魏臻從家裏出事以來基本就沒好好睡過覺,身體已經疲憊到了極致,但精神是緊繃恐慌的,哪怕喝了那麽多酒也沒讓他睡到天亮。
噩夢中驚醒。
全身冷汗。
魏臻猛的睜開眼,腦袋劇痛,視線恍惚,一片混花。
眨了好幾下眼才漸漸看得清楚。
屋頂的燈,很陌生。
眼睛移動到光亮處,牆上的壁燈發着柔和的暖光。
魏臻掐着額頭坐起來,嗓管火辣辣的疼,血腥味一直到胃裏。
身上的被子随着他的動作滑落。
魏臻亂糟糟的腦子裏出現夢都,出現江宇,最後似乎是一個女人在喊他,而後一片空白。
轉頭看了看四周,空無一人,布局典雅精致卻沒有多少生活的氣息。
魏臻摸出口袋裏的手機。
淩晨4點32分。手機電量還剩百分之七。
他劃開手機,點開微信,只有一些公衆號發來的消息,至于他發出去的消息,無人回複,有一些,已經前面墜上了紅色的感嘆號,被拉黑了。
魏臻退出微信,打開短信,一樣,只有銀行的扣款信息,他發出去的消息,無人回複。
未接電話只有一個,來自醫院魏沅所在的病房。
魏臻回撥了電話。
魏沅一直在昏迷,請了三個護工,24小時換班守着。
電話很快被接起。
“魏先生。”
魏臻想開口說話,嗓子疼得像是要着火一般,一點聲音出不了。
魏臻看見桌上的水,來不及多想擡起來一飲而盡。
嗓子舒服一點,卻也更火燒火燎的疼,輕輕咳了咳,終于出了聲音,“嗯,我媽怎麽樣。”
“阿姨還是沒醒,今天情況比較穩定,方醫生之前來确定是否要手術,如果要手術,三天內,不能再拖了。”

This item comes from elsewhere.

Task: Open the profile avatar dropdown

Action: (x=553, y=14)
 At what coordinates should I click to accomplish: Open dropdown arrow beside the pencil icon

魏臻全身都疼,從耳廓裏旋進去的聲音像是帶着利刃,所過之處皆見血骨。
“嗯,我知道了,我一早就過來。”
護工沒有再多說,挂了電話。
手機電量,百分之四,30秒關機。
魏臻黑黝黝的眼睛空洞而木然。
手機握到關機,輕微的震動。
魏臻不知道自己現在是在哪,也不關心這個問題,因為斜在沙發上腿在下面,這會小腿一抽一抽的麻,坐直了身子,靠着柔軟的沙發,腦子一片空白。
早上六點半,清若的鬧鐘響起。
翻了個身,把床頭櫃的手機拿過來,十分鐘後再提醒,手機一放,開始回籠覺。
六點四十,手機再次響起。
清若眯着眼關了手機鬧鈴,翻身坐起來。
坐着醒了醒神,起身換運動衣,梳洗,準備下樓健身。
關上房間門清若才想起來,哦,昨晚遇到魏臻了,這會魏臻應該還在沙發上睡着。
頓時覺得頭疼,皺了皺眉,不過腳步卻沒有停頓。
沙發上的魏臻聽見腳步聲,轉頭。
出現在他視線裏的這張臉,眼熟,畢竟這兩年在娛樂圈大火,之前長垣集團旗下子公司也和對方有過代言合作,S市的商業區總會有對方的海報出現。
羅清若。
清若倒是沒想到魏臻已經醒了,畢竟他昨晚醉得一無所知。
看着比昨日更狼狽邋遢,眼眶青黑加重,眼眸裏卻是布滿了紅血絲。
她緩了緩神,還是走到了沙發坐下,原本想要笑一笑,考慮到他現在的處境,又覺得還是不笑比較好。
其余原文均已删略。